TASK STATEMENT -> Retype the rows word for word, starting at the first line and ending at the line that contains "Looking at the", with both of those lines included. Leave the pictures out of your copy.
---
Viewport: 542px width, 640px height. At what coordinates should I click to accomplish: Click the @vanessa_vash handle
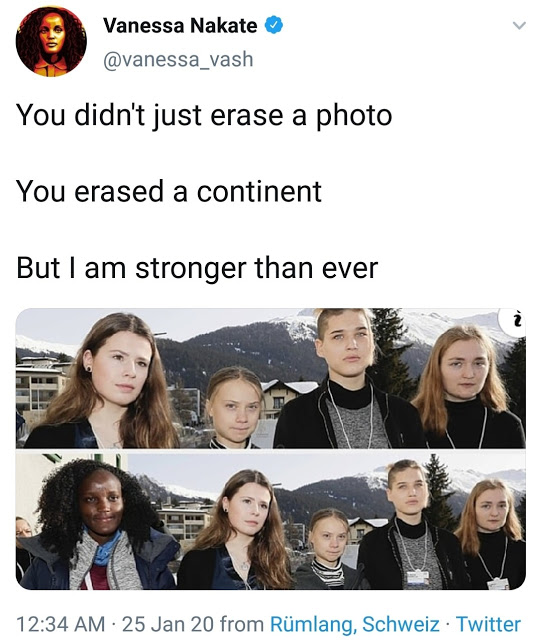click(x=178, y=60)
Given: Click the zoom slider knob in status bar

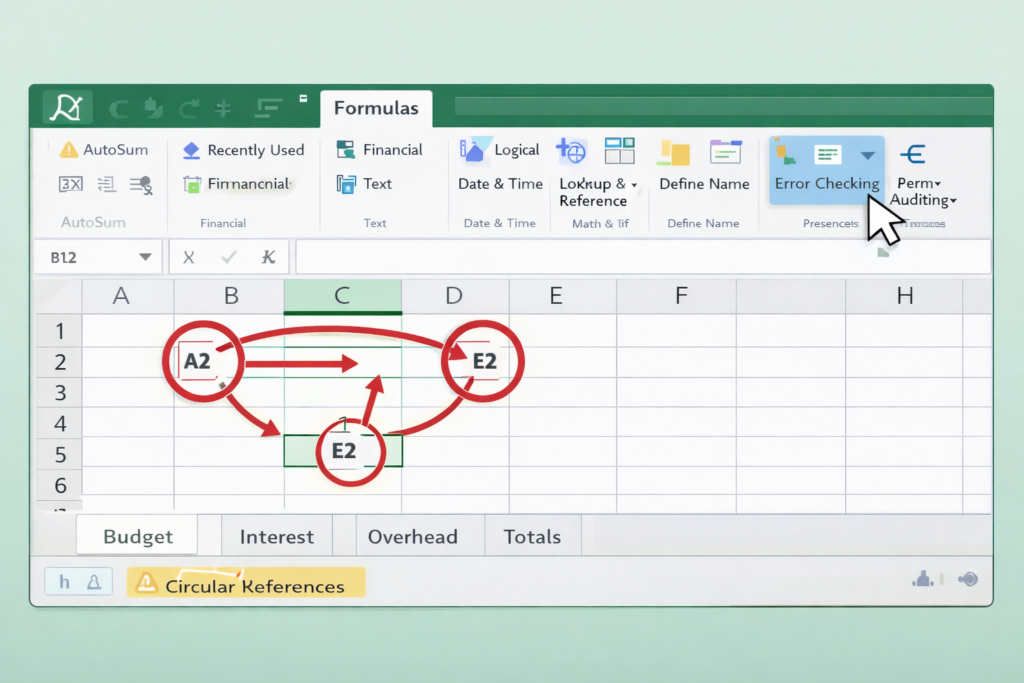Looking at the screenshot, I should click(x=967, y=579).
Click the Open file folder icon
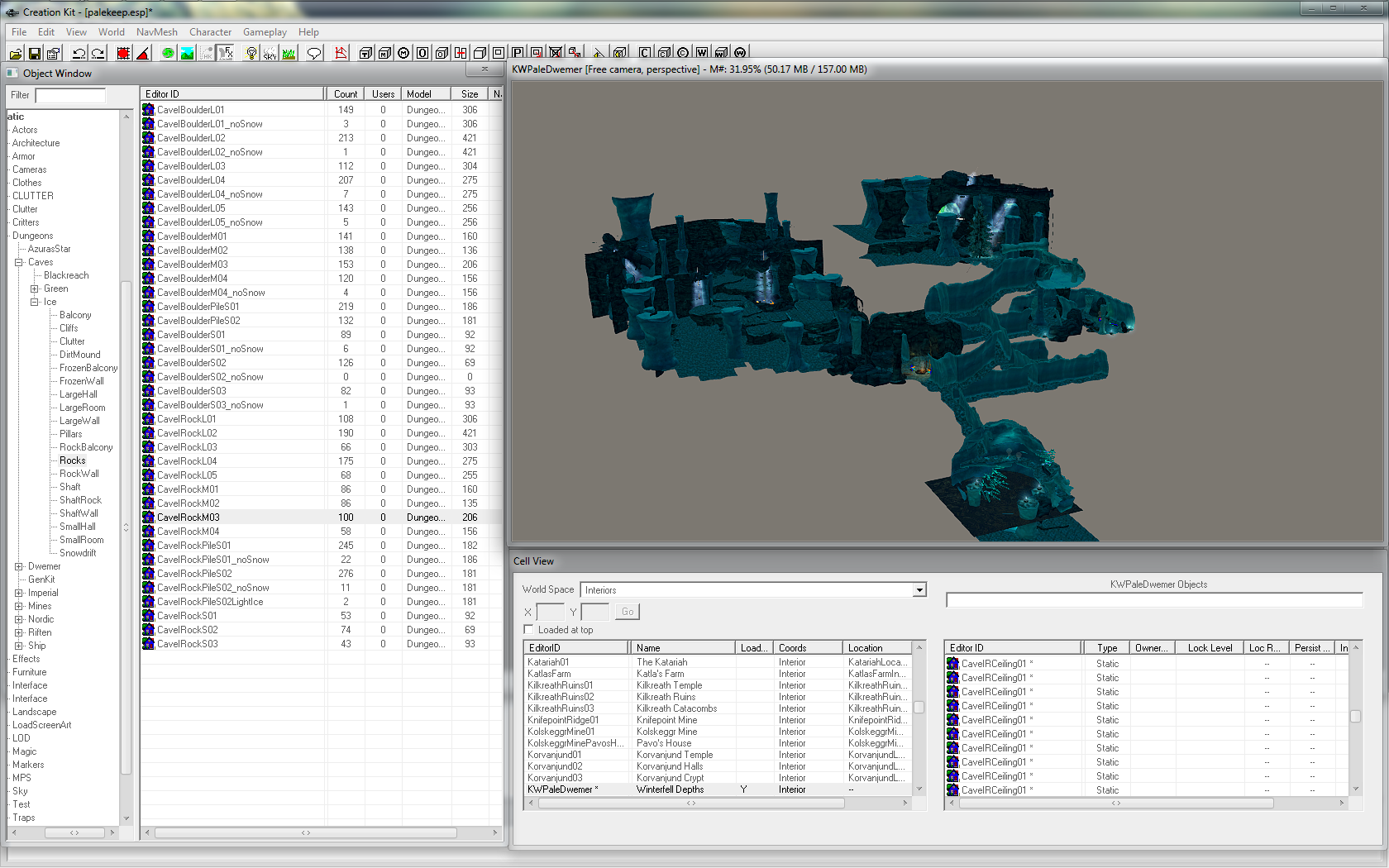The width and height of the screenshot is (1389, 868). (16, 54)
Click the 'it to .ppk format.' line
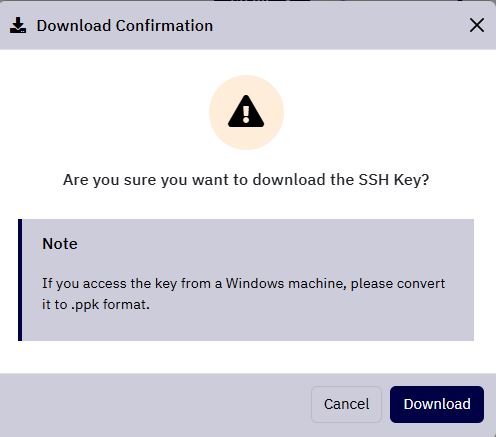496x437 pixels. click(x=96, y=305)
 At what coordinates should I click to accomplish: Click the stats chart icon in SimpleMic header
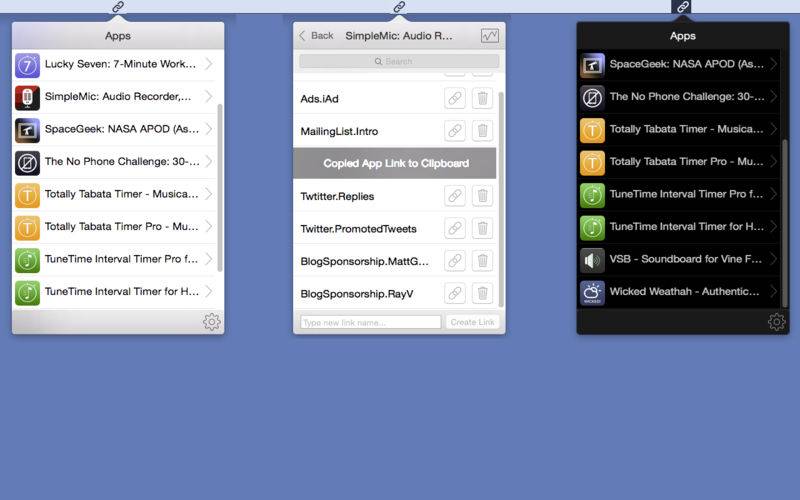(x=489, y=35)

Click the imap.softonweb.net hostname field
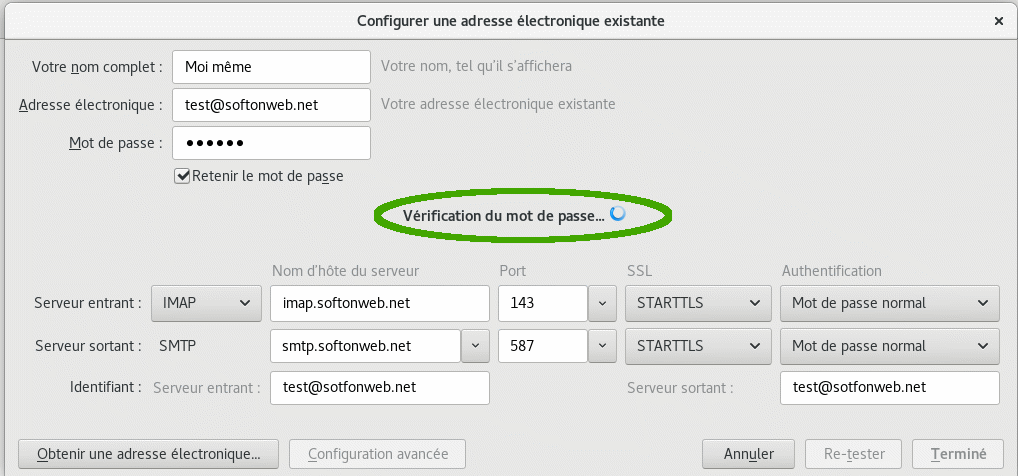click(x=379, y=303)
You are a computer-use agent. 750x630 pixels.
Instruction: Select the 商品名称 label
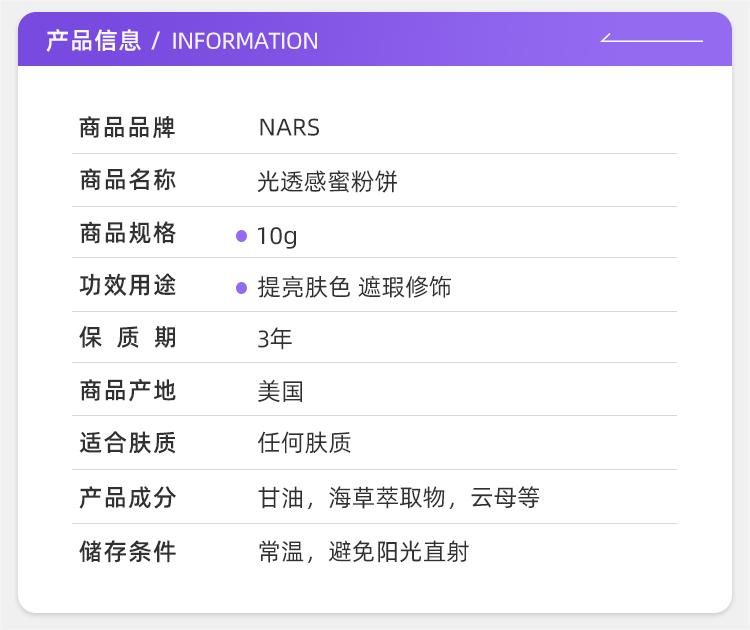coord(127,181)
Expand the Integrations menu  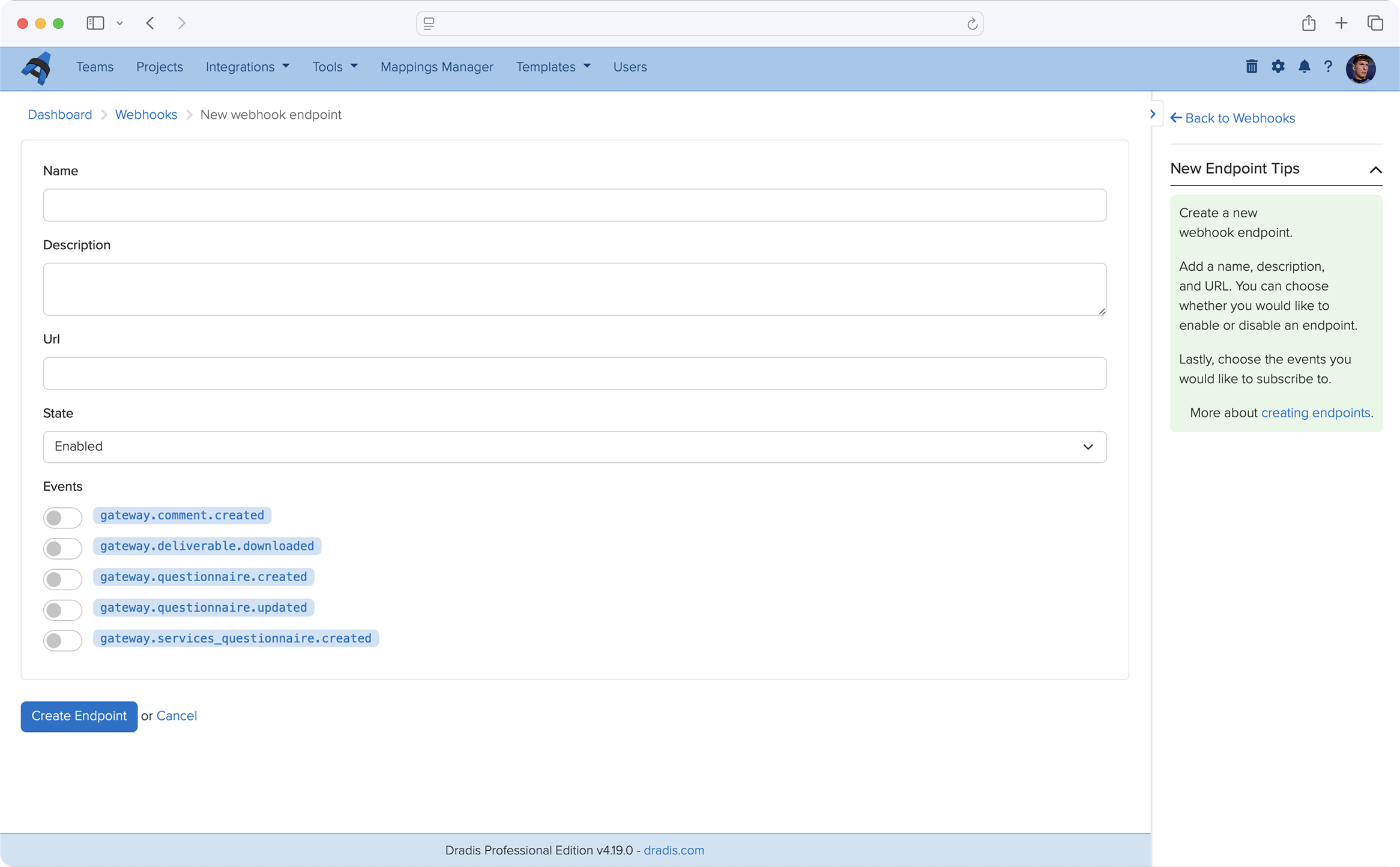pos(247,67)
---
SOLUTION BELOW ->
Viewport: 542px width, 640px height. At what coordinates should I click to accomplish: Click the @vanessa_vash handle
click(x=178, y=60)
Given: Click the zoom slider knob in status bar

Looking at the screenshot, I should click(x=967, y=579).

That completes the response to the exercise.